Not to support google but it is a really bad use of AI, AI is meant to do research and find logical answers to them
So this is "normal" that an AI is bad in pure calculation, as it tries to find the most probable answer whereas math operations are not option A with 20% and option B with 80% but pure logical and linear thought
So in a way google (and others) are really dumb to let pure AI do the whole rather than to fetch and organize the work with proper tools (in this case should research the world population in 2015 and 2025 and start a calculation with a regular calculator like program)
AI is great (sometimes), but the overhype over it make it used in every domain rather than useful ones...

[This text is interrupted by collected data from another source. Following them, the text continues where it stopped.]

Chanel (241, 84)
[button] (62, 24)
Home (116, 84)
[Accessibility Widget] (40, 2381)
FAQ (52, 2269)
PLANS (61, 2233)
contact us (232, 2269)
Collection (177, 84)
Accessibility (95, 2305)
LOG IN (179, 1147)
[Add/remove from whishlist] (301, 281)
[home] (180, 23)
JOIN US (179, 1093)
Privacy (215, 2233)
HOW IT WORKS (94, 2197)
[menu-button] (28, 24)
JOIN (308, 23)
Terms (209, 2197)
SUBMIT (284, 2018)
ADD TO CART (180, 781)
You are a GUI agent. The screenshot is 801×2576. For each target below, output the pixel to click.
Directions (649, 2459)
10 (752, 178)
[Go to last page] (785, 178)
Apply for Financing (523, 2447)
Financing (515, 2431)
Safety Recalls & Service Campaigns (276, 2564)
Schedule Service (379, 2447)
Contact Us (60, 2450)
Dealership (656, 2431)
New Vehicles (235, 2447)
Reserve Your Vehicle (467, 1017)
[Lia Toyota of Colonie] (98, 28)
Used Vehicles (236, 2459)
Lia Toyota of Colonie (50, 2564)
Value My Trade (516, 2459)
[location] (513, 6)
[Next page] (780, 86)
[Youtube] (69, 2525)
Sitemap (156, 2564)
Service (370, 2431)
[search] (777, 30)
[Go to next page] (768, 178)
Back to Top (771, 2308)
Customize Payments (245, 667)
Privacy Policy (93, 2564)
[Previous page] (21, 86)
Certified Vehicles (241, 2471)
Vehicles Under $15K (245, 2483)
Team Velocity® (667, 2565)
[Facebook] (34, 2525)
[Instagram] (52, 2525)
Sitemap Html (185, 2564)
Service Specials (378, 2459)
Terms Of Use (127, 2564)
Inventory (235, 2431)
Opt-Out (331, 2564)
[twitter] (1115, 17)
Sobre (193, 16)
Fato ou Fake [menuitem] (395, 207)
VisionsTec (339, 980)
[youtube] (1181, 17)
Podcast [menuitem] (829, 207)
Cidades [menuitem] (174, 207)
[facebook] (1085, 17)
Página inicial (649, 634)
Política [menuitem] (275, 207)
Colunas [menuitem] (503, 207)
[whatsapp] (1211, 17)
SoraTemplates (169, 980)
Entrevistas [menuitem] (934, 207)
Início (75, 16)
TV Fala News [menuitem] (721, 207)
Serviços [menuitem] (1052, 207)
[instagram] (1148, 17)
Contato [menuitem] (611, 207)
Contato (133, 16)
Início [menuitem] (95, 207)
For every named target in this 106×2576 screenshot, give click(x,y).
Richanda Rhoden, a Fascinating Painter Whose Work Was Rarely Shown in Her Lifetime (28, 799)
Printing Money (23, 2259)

I don't see how you're supporting Google here. Yes it's a bad use of AI. Google is the one that chose to make their search engine respond with AI slop.
Yeah it was just to protect myself from the people who read the first two words, and since we're in a fuck AI community I would get down voted instantly...
It's almost like it's more accurate and efficient to do a basic computation than to calculate the "average" written response over the entire internet...
“Approximately” doing some Olympian weightlifting
I think it's trying to say that 1.3 billion people were born between 2015 and 2025. Poor word choice though
Poor word choice though
They literally developed this function by averaging over the entire internet for the best word choice.
Yeah it increased by that much! Decreased a little too, but that's totally unrelated.
Especially during that 2020 thing.
APPROXIMATELY ... Come on guys! Don't hurt the clankers feelfeels it's gonna go skynet on us because of some fucking internet troll
Predictive language models are bad at this because they are not actually parsing meaning from the text. It is just outputting patterns it has seen before from training data based on your inputs. The patterns are complex and the training data is often immense enough that is has seen just about any kind of pattern plenty. That is often good enough to get sensible output, but not always.
There are models that do handle this better through a few different strategies. They can have a team of specialized models take on the problem. Using one model to categorize the prompt and the data generated, it then has other models specifically trained on that kind of data, or even just basic stupid calculators in cases like this, parse and produce results it understands. Then it can take the output of all of those other models through one more model that organizes the data cohesively.
Alternatively, you can also have a series of models that successively breaks down the prompt and data generated into finer details and steps, where instead of guessing at math problems like this, it literally "shows its work", so to speak, applying step by step arithmetic to it instead of just guessing with "good enough" language modeling.